Work required
Report the lines of the data below that contain the string "agent".

Supplied information below:

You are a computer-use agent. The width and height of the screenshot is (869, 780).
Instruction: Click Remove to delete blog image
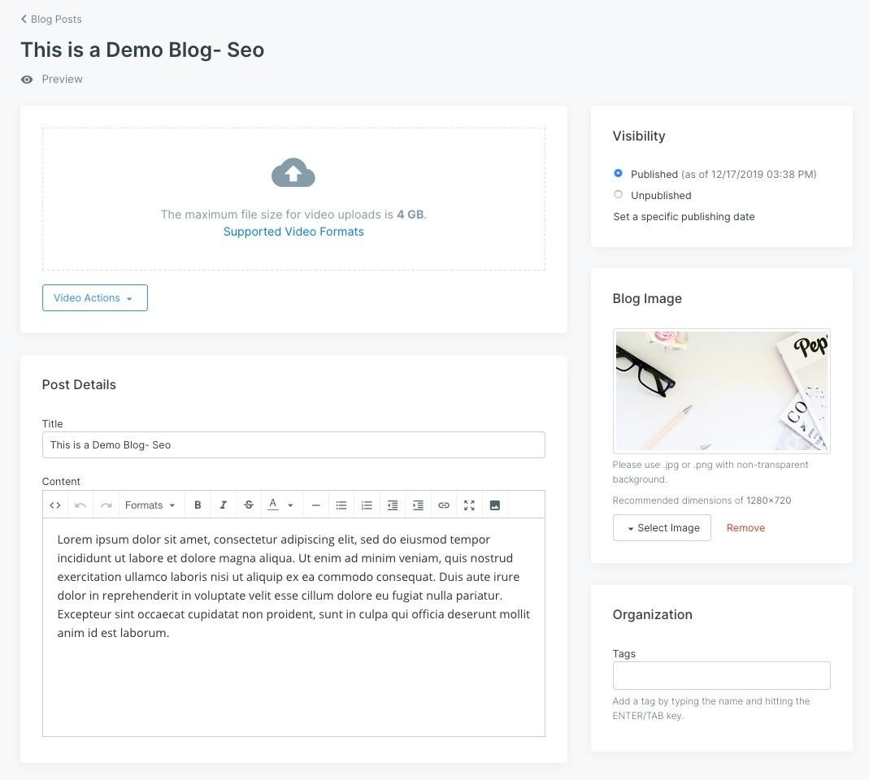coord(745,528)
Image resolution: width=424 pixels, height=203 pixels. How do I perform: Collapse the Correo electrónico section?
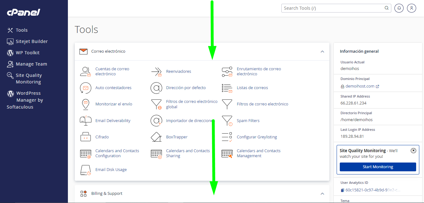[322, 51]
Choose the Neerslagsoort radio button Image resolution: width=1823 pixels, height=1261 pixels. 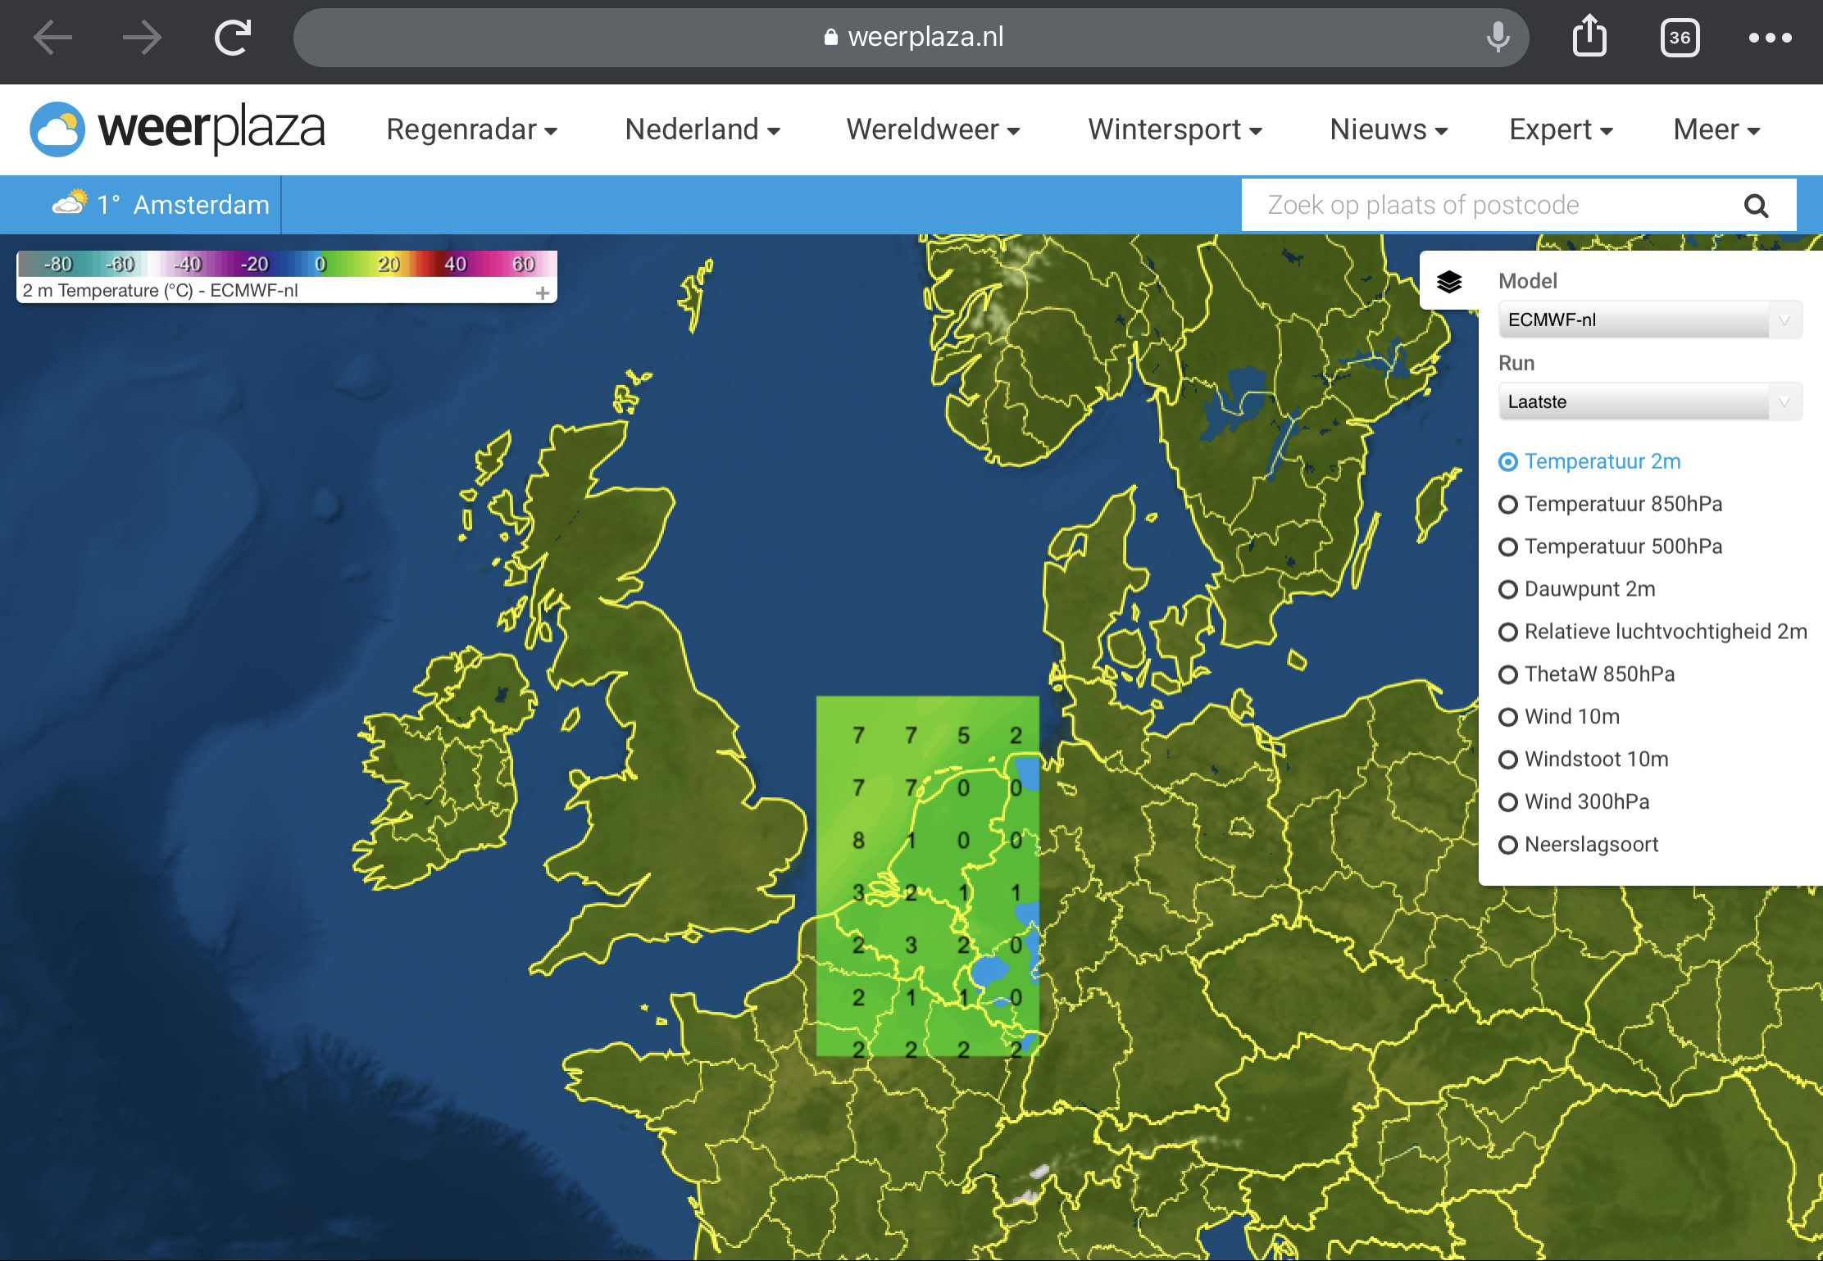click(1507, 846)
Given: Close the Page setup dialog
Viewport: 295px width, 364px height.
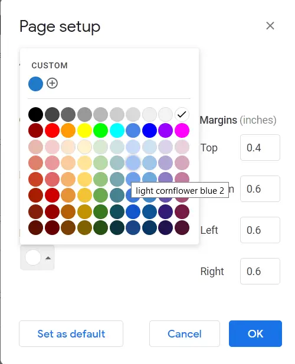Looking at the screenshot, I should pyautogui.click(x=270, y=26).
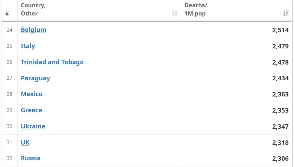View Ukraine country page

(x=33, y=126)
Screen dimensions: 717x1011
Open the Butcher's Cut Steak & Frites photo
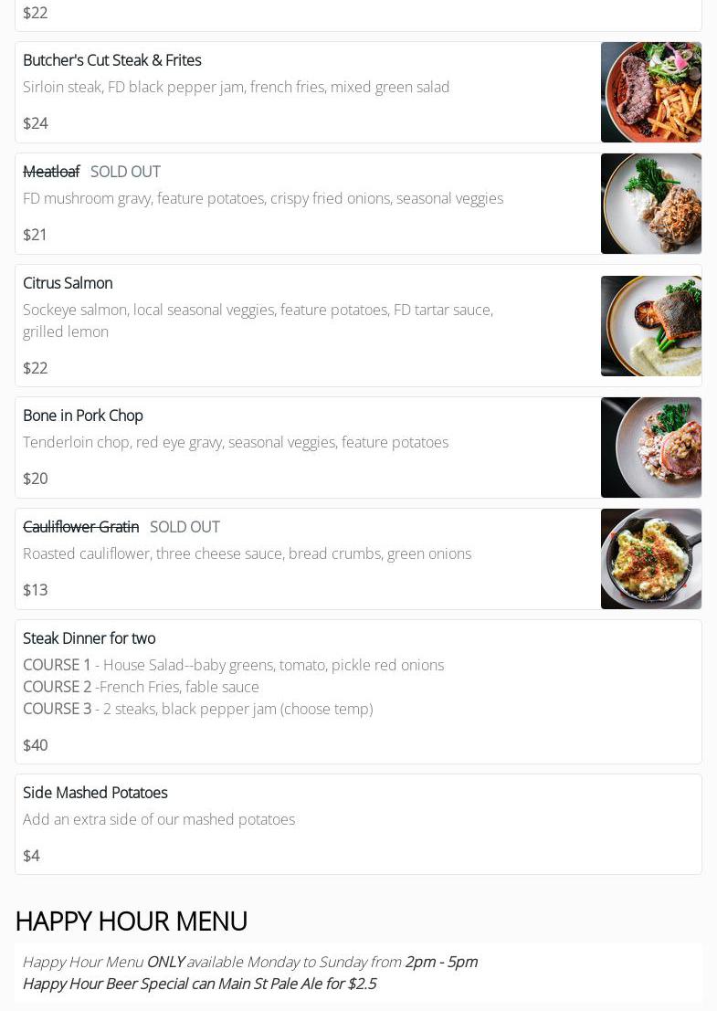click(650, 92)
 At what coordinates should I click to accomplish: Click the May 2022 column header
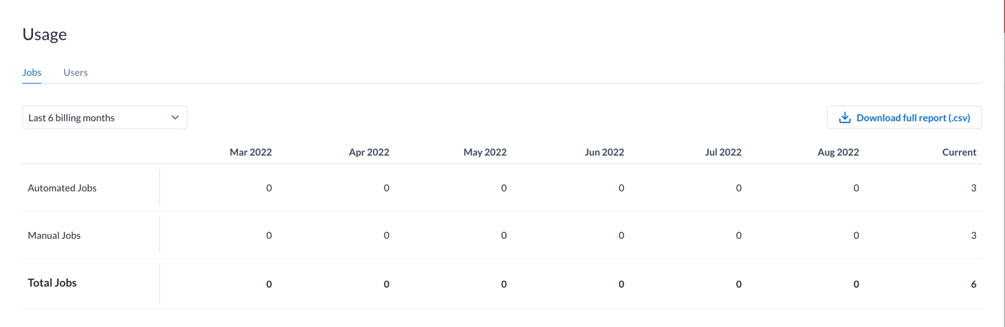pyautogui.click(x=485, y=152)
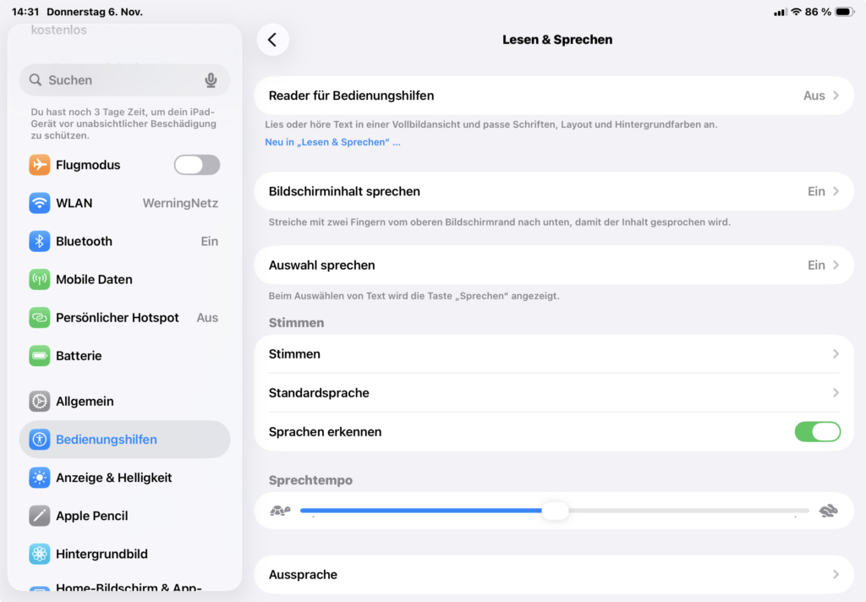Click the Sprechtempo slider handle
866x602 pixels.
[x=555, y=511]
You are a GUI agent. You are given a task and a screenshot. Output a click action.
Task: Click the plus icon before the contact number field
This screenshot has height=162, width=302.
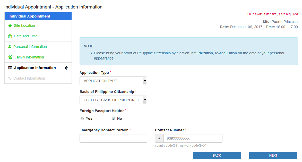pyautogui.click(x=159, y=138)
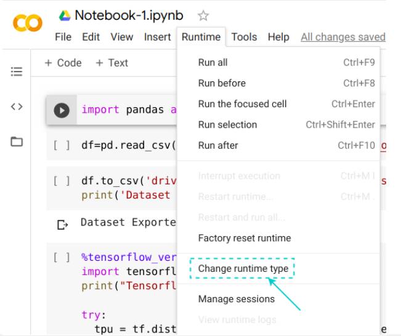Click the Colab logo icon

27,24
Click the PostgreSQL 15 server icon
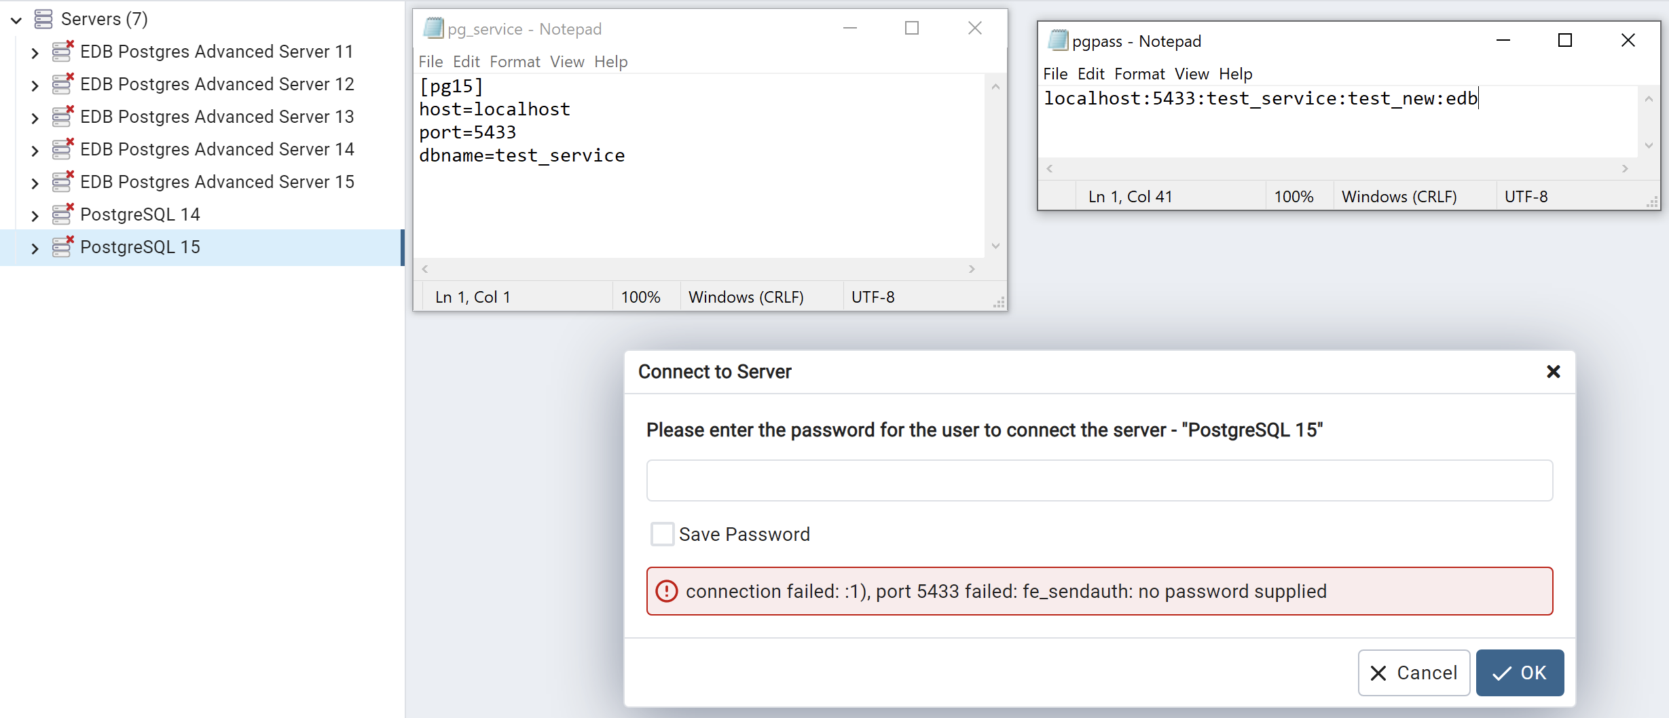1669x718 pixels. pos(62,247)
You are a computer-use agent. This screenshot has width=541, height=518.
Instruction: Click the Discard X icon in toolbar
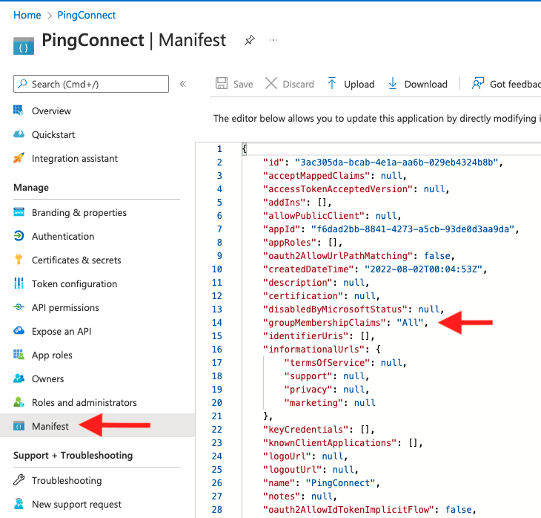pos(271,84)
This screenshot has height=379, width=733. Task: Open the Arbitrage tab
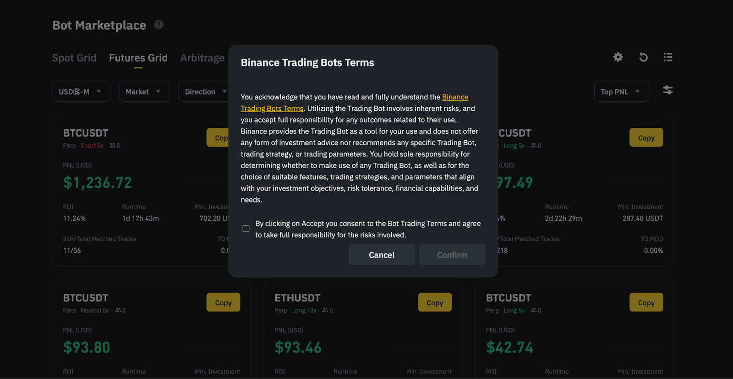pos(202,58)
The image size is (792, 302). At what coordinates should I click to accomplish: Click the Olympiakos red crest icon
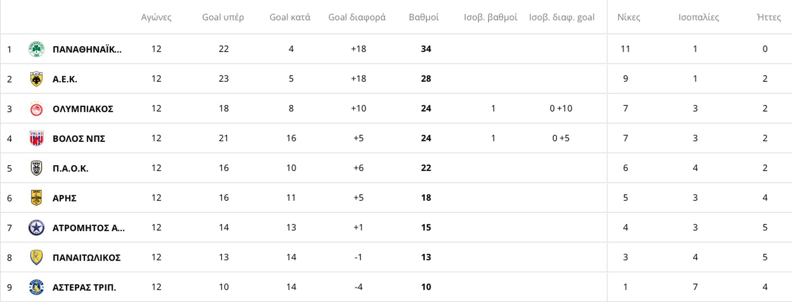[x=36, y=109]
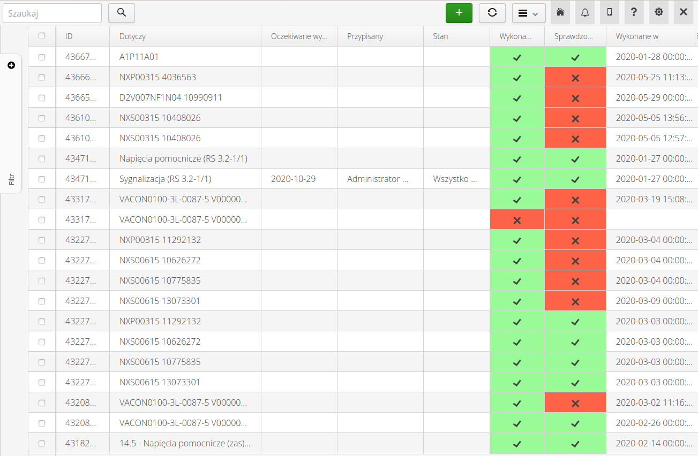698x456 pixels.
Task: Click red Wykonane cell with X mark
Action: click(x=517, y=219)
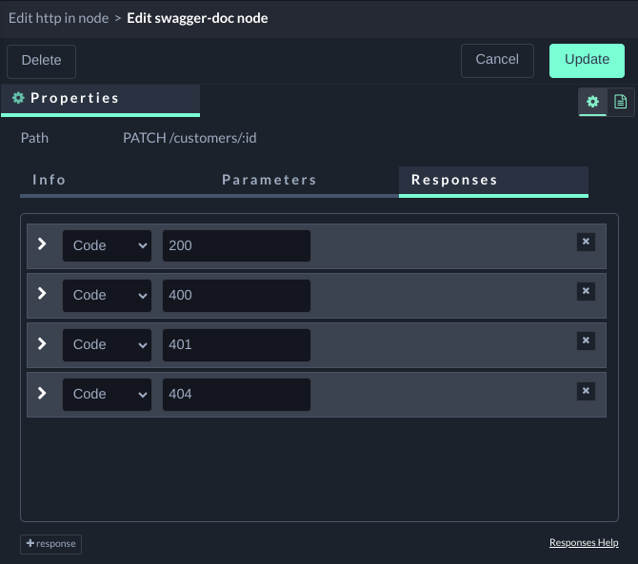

End of Supplied information.

Answer to the problem
You are a computer-use agent. The width and height of the screenshot is (869, 780).
You are a GUI agent. You are given a task and a screenshot. Output a click action.
You are a computer-use agent. This screenshot has width=541, height=518.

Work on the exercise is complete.